The researchers found that participation in the Medicaid incentive program rose from 6.1 percent to 8.5 percent between the two years, and that participation in the Medicare incentive program rose from 8.1 percent to 23.9 percent. Both programs are run by the Centers for Medicare and Medicaid Services. They also discovered that early and consistent participants had greater financial resources, more organizational capacity to support the use of health information technology and prior experience with technology.
The findings illuminate the challenges in moving from EHR adoption to actual use of the systems, the investigators say, which could potentially impact patient care and larger healthcare policy initiatives.
|Dr. Joshua Vest |
Photo credit: Carlos Rene Perez
"Those physicians who adopted the program may provide higher quality care to their patients," said lead author Dr. Hye-Young Jung, an assistant professor of healthcare policy and research at Weill Cornell. "This difference may create a digital divide."
If a digital divide develops, patients of doctors who keep paper — not electronic — records will have less reliable documentation and weaker communication between their healthcare providers. Those patients will not benefit from any quality improvements created by EHRs that are supported by the programs.

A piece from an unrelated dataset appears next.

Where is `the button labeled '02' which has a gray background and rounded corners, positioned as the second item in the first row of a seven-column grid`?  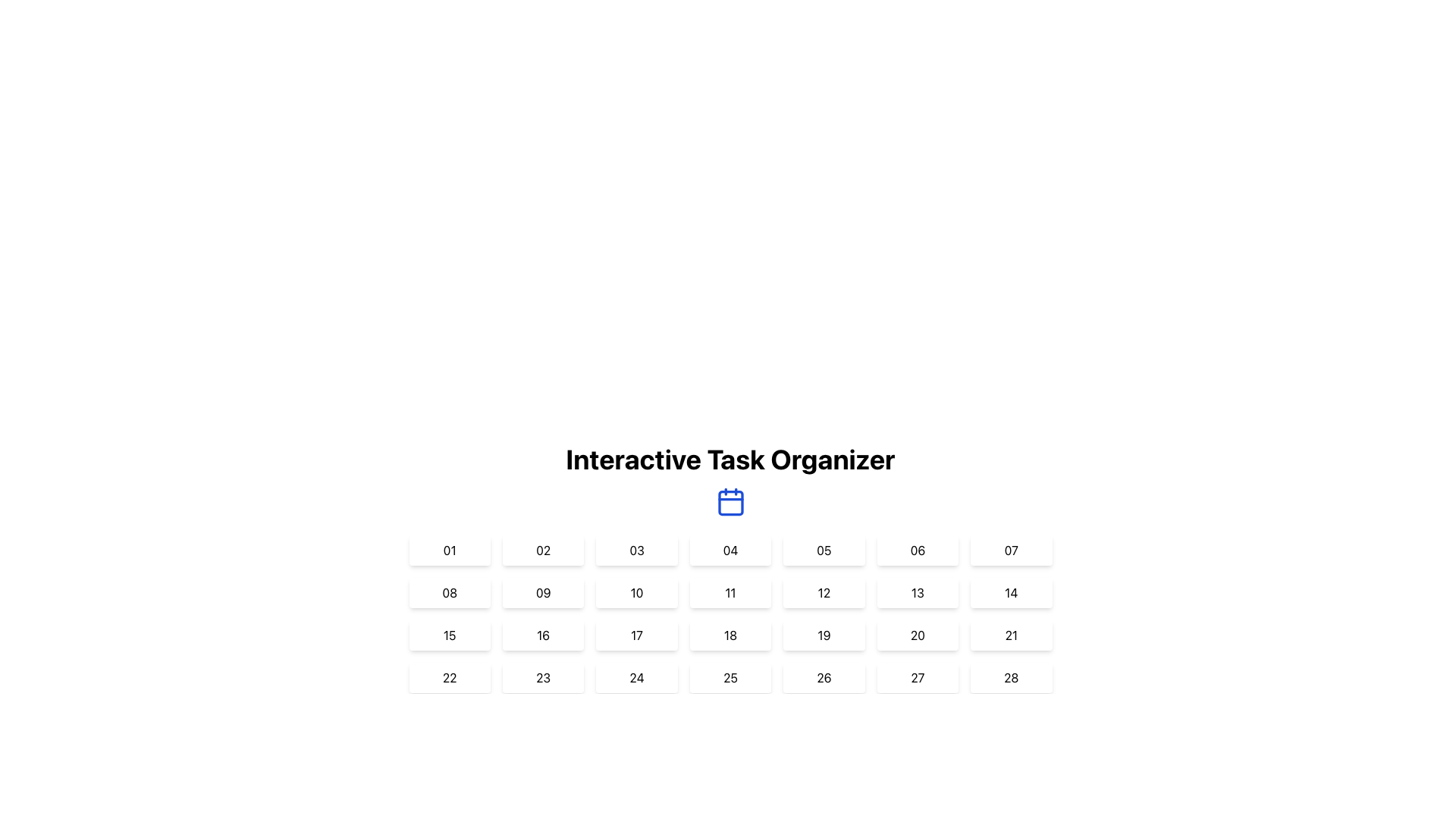 the button labeled '02' which has a gray background and rounded corners, positioned as the second item in the first row of a seven-column grid is located at coordinates (543, 550).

The findings can have a significant impact on healthcare policy. For example, more than half of the physicians who participated in the Medicaid incentive program in 2011 did not participate in 2012. Unlike the Medicare incentive program, the Medicaid program allows physicians to skip one year of participation, but many of these physicians likely dropped out of the program, the researchers say. This change could be because physicians didn't treat enough Medicaid patients to meet the minimum requirement for participation, or that the physicians had less money to support EHR use as a result of lower reimbursements, the investigators say.

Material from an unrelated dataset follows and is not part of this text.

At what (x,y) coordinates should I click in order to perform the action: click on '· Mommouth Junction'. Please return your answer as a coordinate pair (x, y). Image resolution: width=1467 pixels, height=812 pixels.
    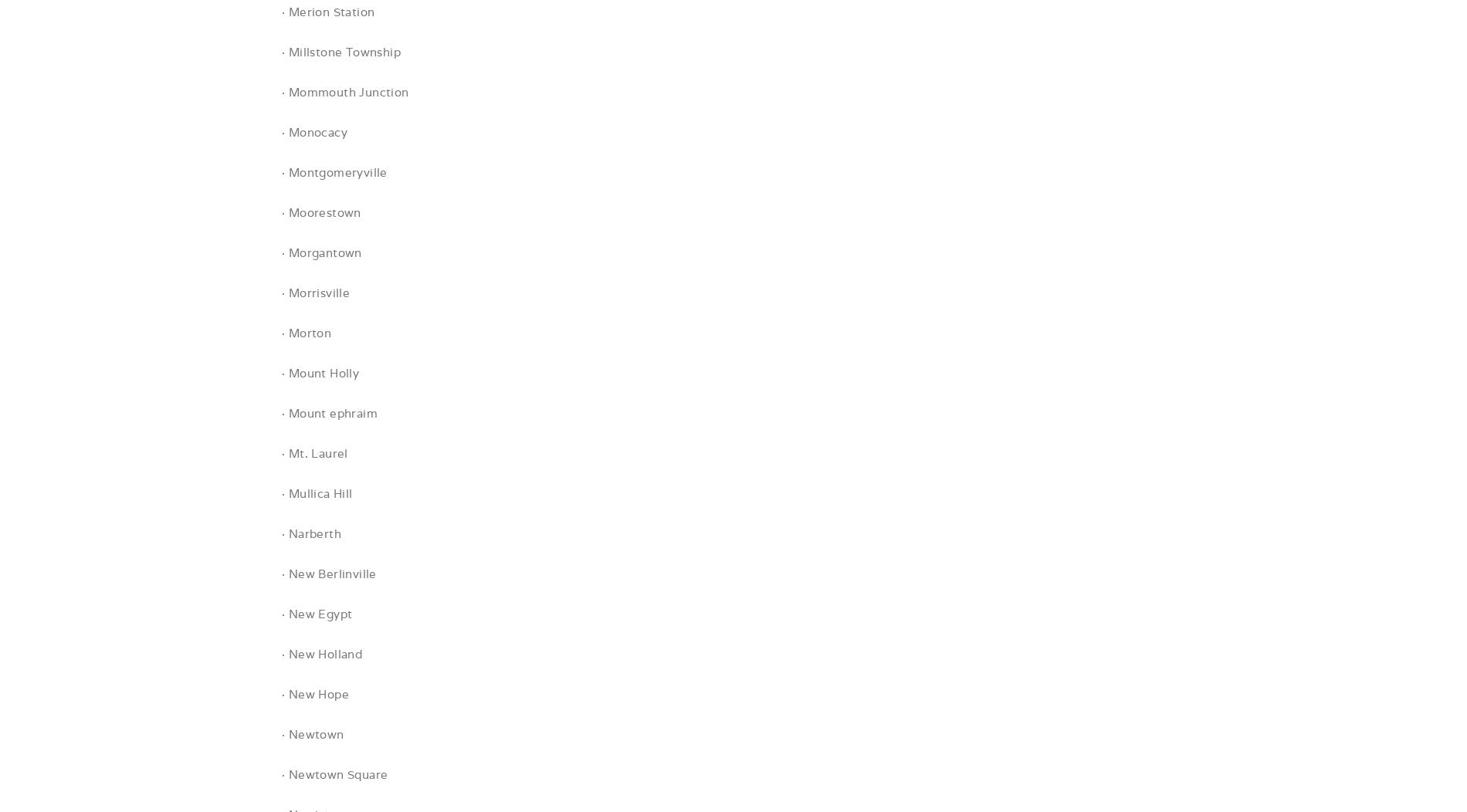
    Looking at the image, I should click on (344, 92).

If many of the participating physicians do not successfully maintain EHRs implemented by the program funding, the government will receive a markedly lower return on investment than anticipated, the investigators say. This highlights the need for healthcare policy that continually monitors participation in the incentive programs to ensure that all patients receive the highest possible quality of care.
|Dr. Rainu Kaushal |
Photo credit: John Abbott
"The expectation is that physicians and hospitals should be electronic," said senior author Dr. Joshua Vest, and assistant professor of healthcare policy and research at Weill Cornell Medical College. "How would everybody feel if only half of the banks were electronic nowadays? Without additional support to move forward there is the potential to stall out among those who don't have the resources or capability to adopt EHRs."

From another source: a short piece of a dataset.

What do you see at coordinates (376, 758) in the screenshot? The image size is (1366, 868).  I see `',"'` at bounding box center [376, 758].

"Electronic health records are vital not only because of their ability to efficiently provide physicians with a comprehensive portrait of and decision support for their patients, but also to drive new healthcare delivery models that can improve the value and quality of clinical care," said Dr. Rainu Kaushal, chair of the Department of Healthcare Policy and Research and the Frances and John L. Loeb Professor of Medical Informatics at Weill Cornell, who is a study co-author. "This study highlights the crucial work that Dr. Jung and Dr. Vest are doing to advance national policy and innovation in this key area."